Frozen was released on Blu-ray and DVD on September 28th, 2010
Frozen was released on Blu-ray and DVD on September 28th, 2010
Photo credit: Anchor Bay Films

I love horror movies that can be summed up as simply as “Frozen” — three bickering skiers get stuck on a chairlift for a weekend. The trio includes a pretty boy named Dan (Kevin Zegers), his smooth-talking best friend Joe (Shawn Ashmore), and Dan’s girlfriend Parker (Emma Bell). Joe wanted it to be a guy’s weekend and isn’t too happy that Parker is even there and the three argue, flirt, joke, and only seem remotely interested in actually skiing.

And here’s one of the essential problems of “Frozen.” None of the three are particularly easy to care about. The film would have been far more effective if one could identify with at least one of the only three people in the film (except, of course, the requisite Kane Hodder cameo) and that never happens. They’re bickering from the beginning and Green is a much better director than a writer. To be blunt, the dialogue in “Frozen” is awful. And we have to hear a lot of it during the padded-like-a-snowsuit set-up. It’s twenty-three minutes until the inciting incident and while I usually appreciate character-building, when it’s through dialogue that sounds more juvenile than a CW soap it would have been better off without it.

Frozen was released on Blu-ray and DVD on September 28th, 2010
Frozen was released on Blu-ray and DVD on September 28th, 2010
Photo credit: Anchor Bay Films

It’s closing time when our three characters get stuck on a chairlift halfway up the mountain, high in the air, and with bad weather on the horizon. Not only is the mountain closed but it’s Sunday night and the slope doesn’t open again till Friday. Cue the wolves. And then the talk about heights. And then the screaming, crying, freezing, and dying — not necessarily in that order. One thing we can take away from “Frozen” should we ever be stuck in this situation – don’t fall asleep in a snowstorm anywhere near a metal bar.

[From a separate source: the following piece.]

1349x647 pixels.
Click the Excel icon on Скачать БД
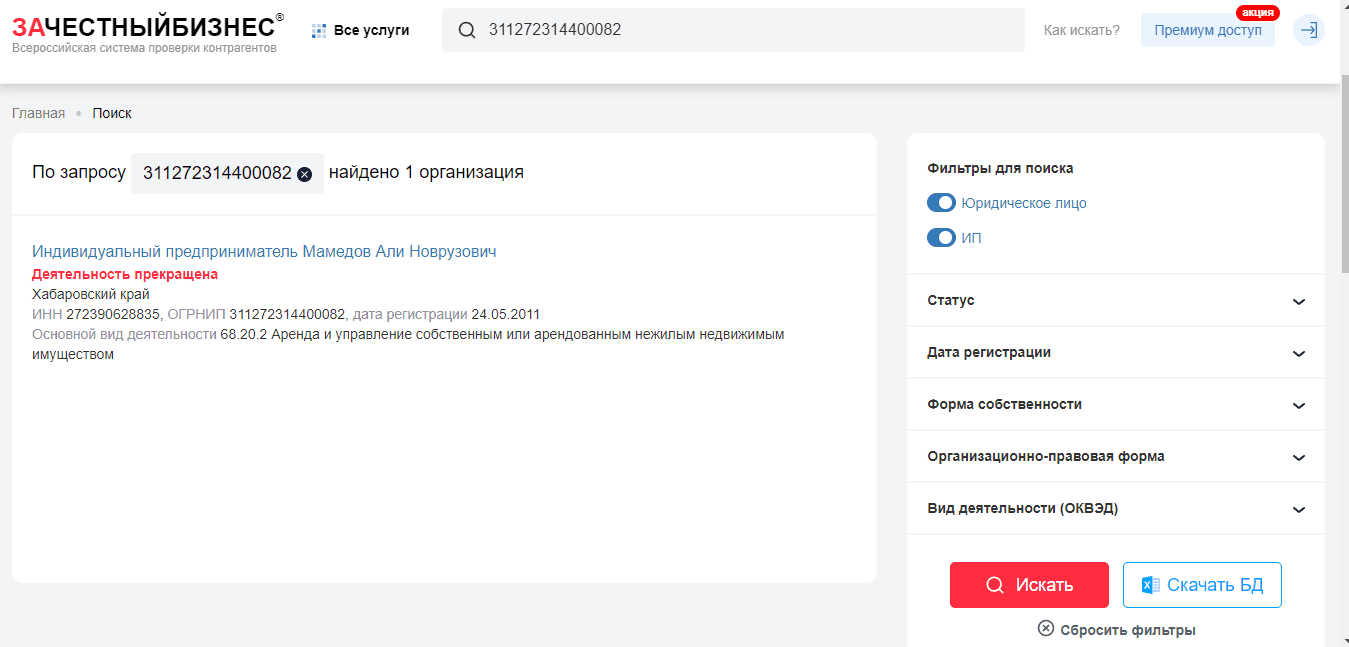1151,585
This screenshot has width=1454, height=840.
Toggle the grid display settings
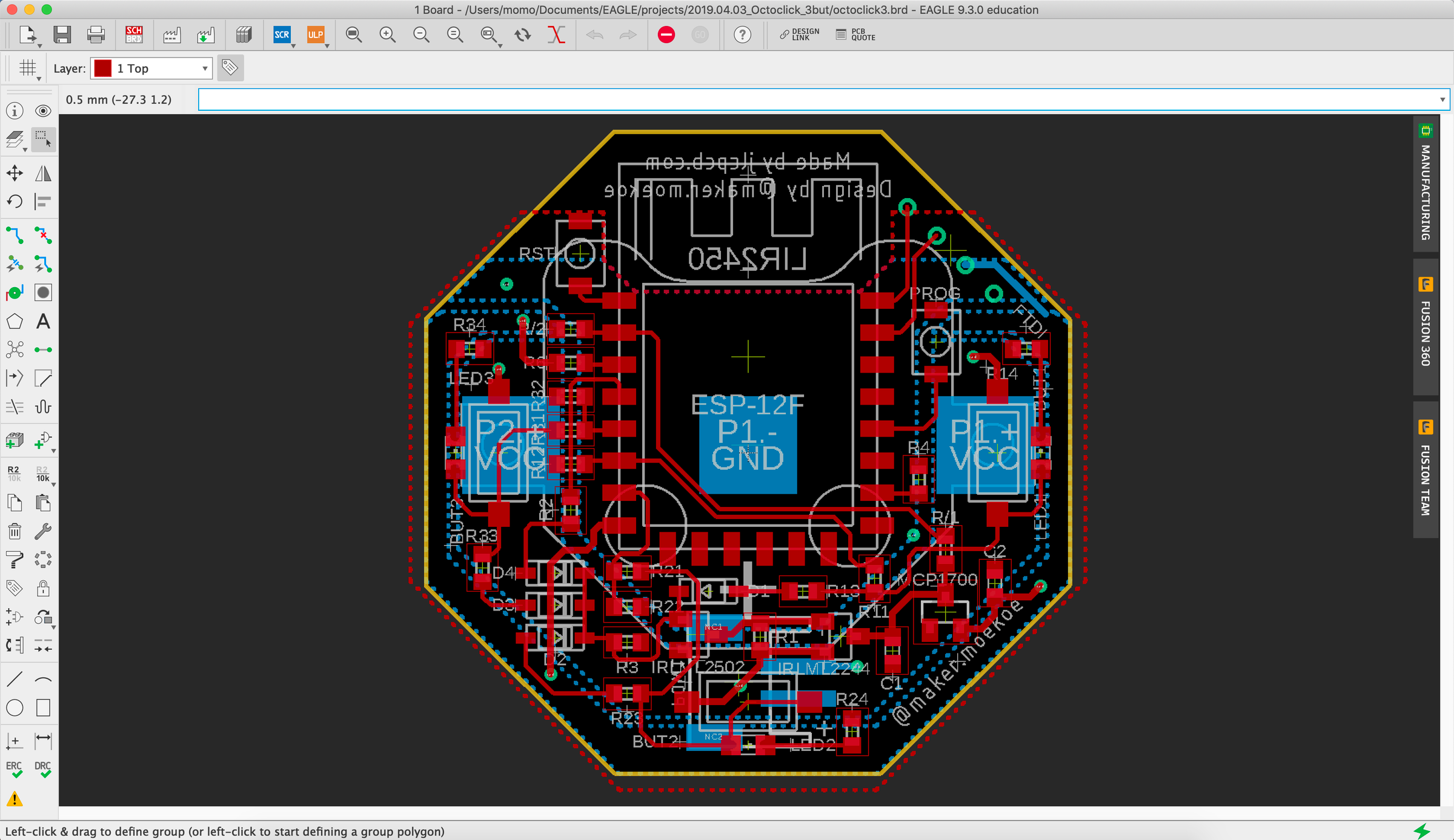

One of the disappointments of “Frozen” is the lack of spatial perspective. Green bizarrely chose to shoot most of the action from the ground or the lift in front of our heroes, losing the chance to create vertigo or fear over the actual height. He should spent way more time in the chair building tension. Why have twenty minutes of build and then panic mere minutes after the inciting incident? He drags out the opening and then shoots the rest like a runaway train. The pacing is off. We never get the sense of time passing on the actual chair when we know that one of the worst things about a situation like this would be the mentally-draining ticking of the clock.

To be fair, there are elements that work and they are elements enhanced by Blu-ray. Green’s sound design team works wonders with wind and the sound of a creaking lift chair. And you should hear the sound of a body being crunched by wolves in Master HD Audio. The makeup team deserves props as well. Horror fans sort of owe it to themselves to see skin-on-metal in HD.

It’s so easy to appreciate “Frozen” on a technical level that it allows one to hold out hope for what Green does next. He will surely make it up the mountain sometime soon instead of just getting halfway there.

Special Features:
o Audio Commentary By Writer/Director Adam Green and Actors Shawn Ashmore, Kevin Zegers, & Emma Bell
o Audio Commentary By Writer/Director Adam Green, Cinematographer Will Barratt and Editor Ed Marx
o Catching Frostbite: The Origins of “Frozen”
o Three Below Zero
o Shooting Through It
o Beating The Mountain: Surviving “Frozen”
o Deleted Scenes
o Trailer

“Frozen” stars Shawn Ashmore, Kevin Zegers, and Emma Bell. It was written and directed by Adam Green. It was released on Blu-ray and DVD on September 28th, 2010. It is rated R and runs 93 minutes.